Friday, February 03, 2006

A Kinder, Gentler Nation

Over the past couple hundred years our nation has become a divided, complicated place to live. The hodge-podge of tax laws, government subsidies, citizens jockeying for advantage, lobbyists buying influence, and congress critters feathering their nest and solidifying their power gives one that hopeless feeling that the country is on the decline and we no longer are in charge of our own destiny. It’s time to simplify the mess, at least to some degree. I offer here just a few suggestions that, if adopted together would make our lives a little easier, although they don’t come close to solving all our problems, national and international. They mainly address our economic morass, where we see the middle class disappearing as some us prosper and others sink deeper into despair and consternation over how we’re going to make ends meet and leave our offspring a better world. So I give you a few steps we can take to simplify and reduce the size of government and allow all citizens more participation in our prosperity.
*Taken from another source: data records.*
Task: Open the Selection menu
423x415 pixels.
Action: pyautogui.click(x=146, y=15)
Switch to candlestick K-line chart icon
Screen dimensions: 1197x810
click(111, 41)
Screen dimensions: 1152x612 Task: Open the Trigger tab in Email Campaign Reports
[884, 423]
1) Replace the minimum wage with a living wage. (Don’t stop reading now. You’ll see how this works later.)

2) Eliminate all tax deductions, exemptions, and credits and adopt a uniform progressive set of personal income tax rates on all forms of income above the living wage. Combine all current taxes on income (e. g. income, Social Security, Medicare, and disability taxes) into this one single tax. (A one page tax return for only those making more than the living wage.)

3) Eliminate the corporate income tax, corporate sponsored healthcare, and corporate retirement plans. (See my proposal for health care below.) This will make corporations more competitive both at home and abroad. Corporations don’t pay any net taxes. They just pass them on in the cost of their products. Corporate taxation is one of the main reasons corporate lobbying exists, to create a favorable tax and regulatory environment.
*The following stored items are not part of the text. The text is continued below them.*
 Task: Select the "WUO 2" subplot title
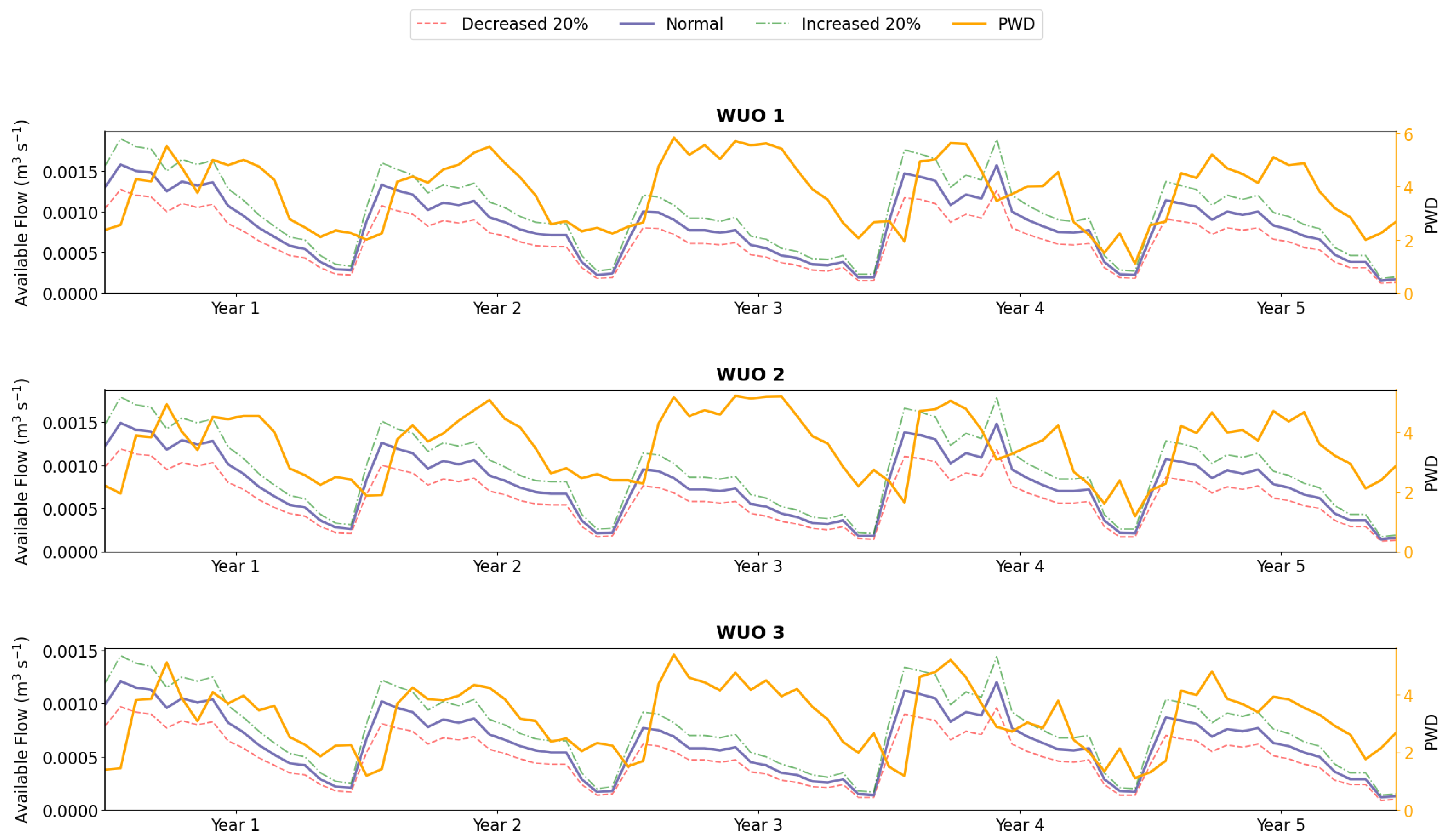coord(750,374)

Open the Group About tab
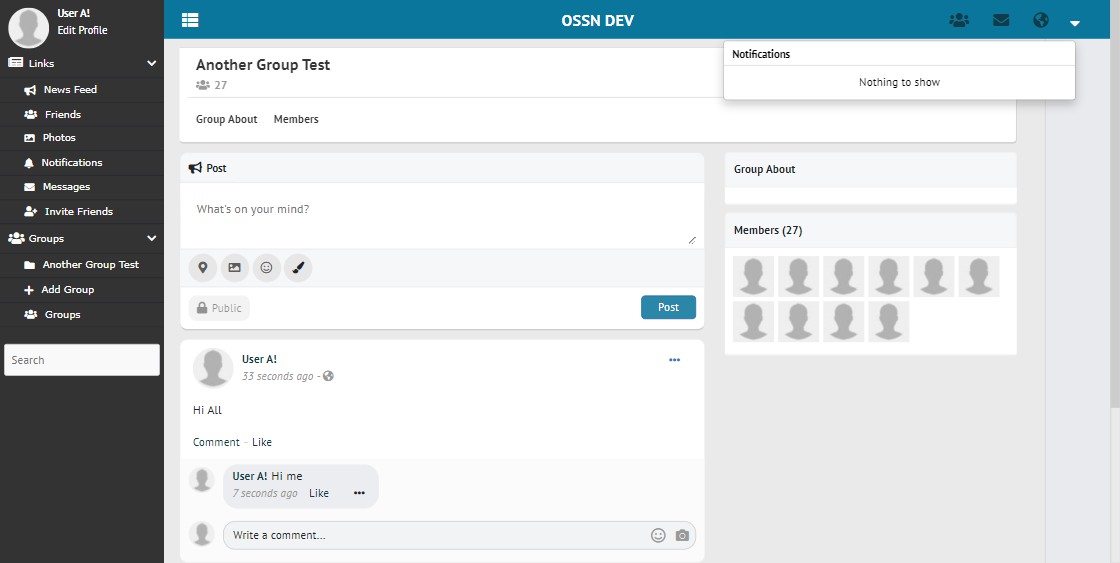point(227,119)
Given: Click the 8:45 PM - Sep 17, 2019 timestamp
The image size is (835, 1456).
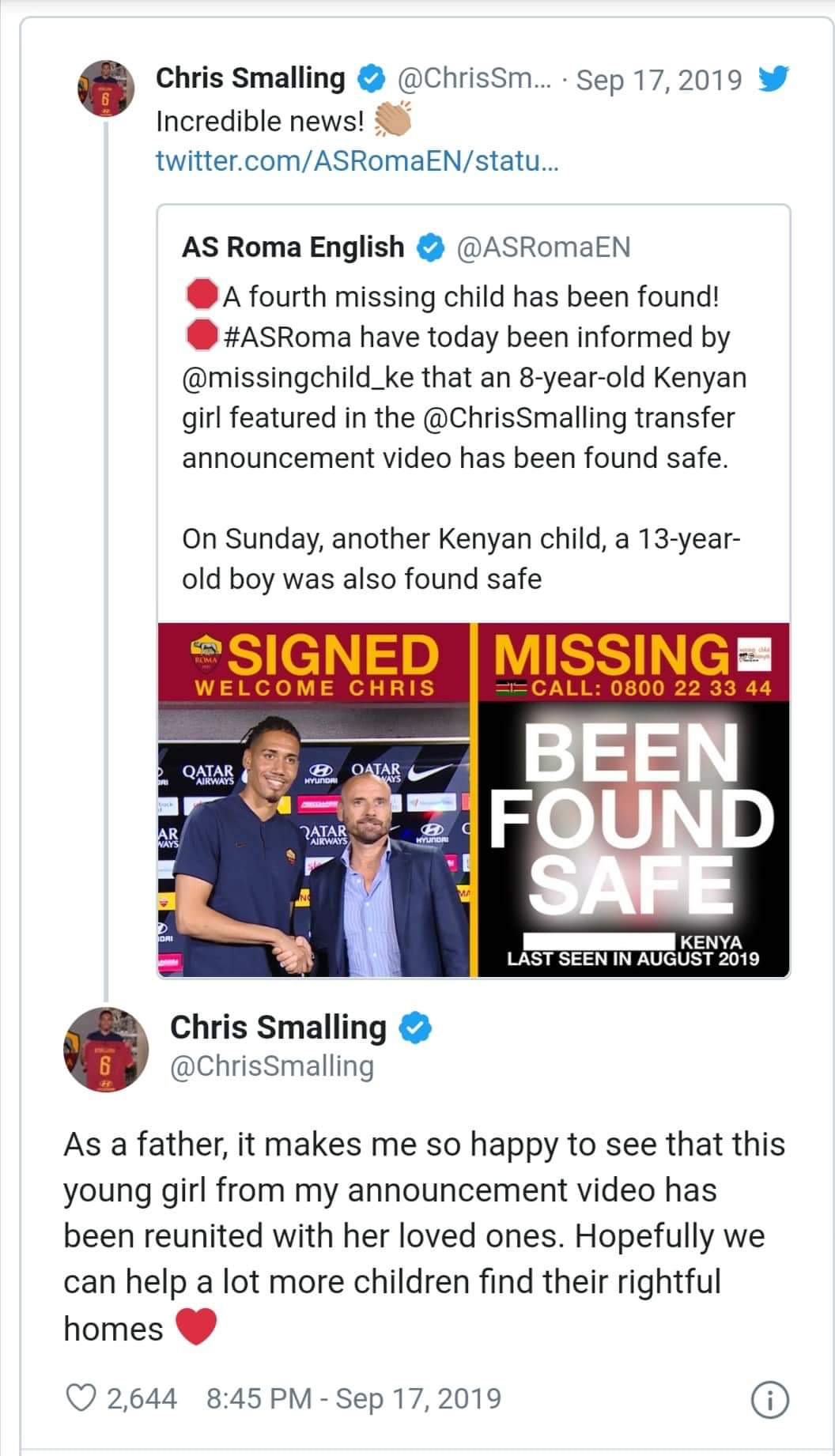Looking at the screenshot, I should pos(353,1398).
4) Pay retirees and the disabled a living wage consistent with their circumstances. Since many retirees own their own homes and have reduced transportation, education, and childcare needs their living wage will be lower than for working people.
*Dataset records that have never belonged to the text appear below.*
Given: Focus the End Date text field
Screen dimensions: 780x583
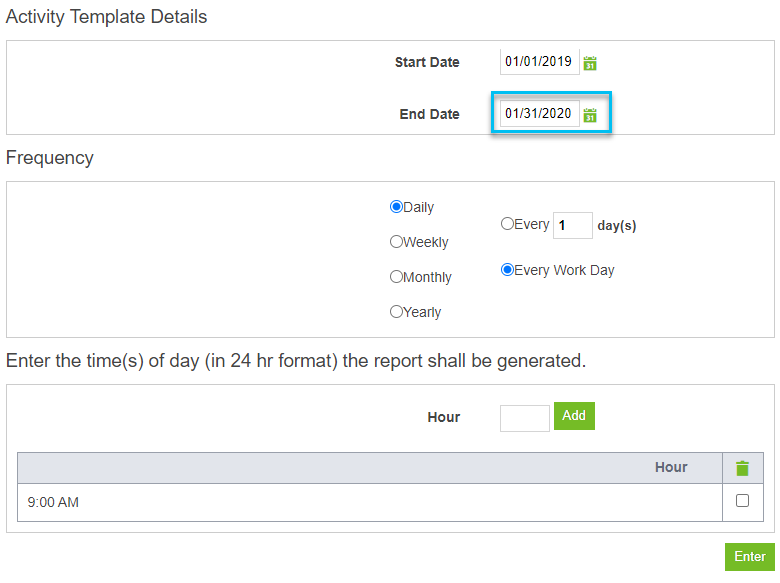Looking at the screenshot, I should (x=540, y=113).
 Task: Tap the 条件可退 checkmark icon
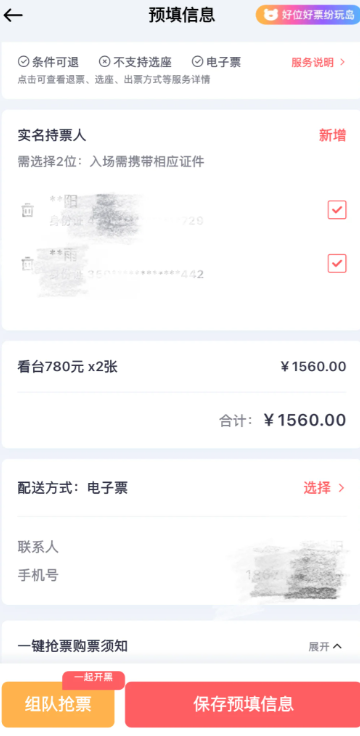click(x=23, y=61)
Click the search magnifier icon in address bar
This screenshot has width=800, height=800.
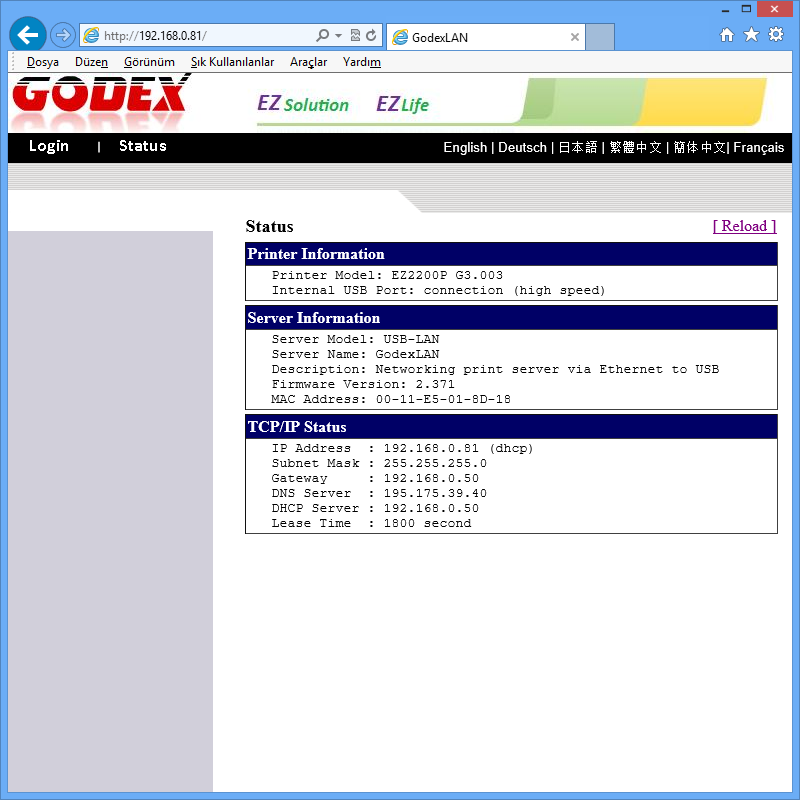coord(322,36)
5) Handle unemployment by making the able-bodied unemployed available to work on existing time-insensitive infrastructure and research projects at the living wage. As unemployment waxes and wanes, adjust completion dates of these projects to accommodate the available unemployed workforce. Since these jobs will always be limited to the living wage, they will represent a ready supply of labor available for private enterprise as long as they can pay them the living wage or more.

These proposals, if implemented together, will essentially eliminate all current forms of government welfare and reduce the size of the tax collection bureaucracy dramatically. Government activities will be limited to administering the program, regulatory functions, national defense, and financing major infrastructure and research projects. The increased cost of labor to corporations will be offset by the elimination of corporate taxes, pensions, and healthcare.

We are paying for all these things now in a way that encourages lobbying, cheating, favoritism, and political infighting. Our corporations are saddled with social responsibilities that increase the price of their products and keep them from making decisions on the basis of good business practice. Why not have a system that encourages work, makes workers feel secure that their basic needs are met, and which frees business to increase output and productivity?

A reasonable way to handle healthcare.

Implement at national health insurance system that is basically Medicare with health savings accounts. Health savings accounts are a good idea because they put the buying power for primary care in the hands of health care users, encouraging them to make wise medical decisions, and they make insurance affordable because it is used only to cover catastrophic care. The only problem with the existing proposals is funding the HSAs for lower income people.

There would be no increase in federal bureaucracy for such a program because the Medicare system is already in place. With everyone having the same coverage it would be easier to structure the program to live within available revenue and eliminate waste for heroic care, without political infighting from competing interests. Special risks could be put out to bid with private insurance companies.

Purchasing power is thus divided between a single payer for the catastrophic insurance portion, and users, for the primary care portion. This gives real leverage in reducing health care costs. If people are allowed to keep the unused portion of their HSAs for their retirement, they will be induced to keep their primary care costs down by not running to the doctor every time they get a runny nose.

Such a program necessarily involves redistribution of costs to higher income and healthier people. The nature of all insurance programs is the redistribution of costs from those who suffer losses to those who don’t.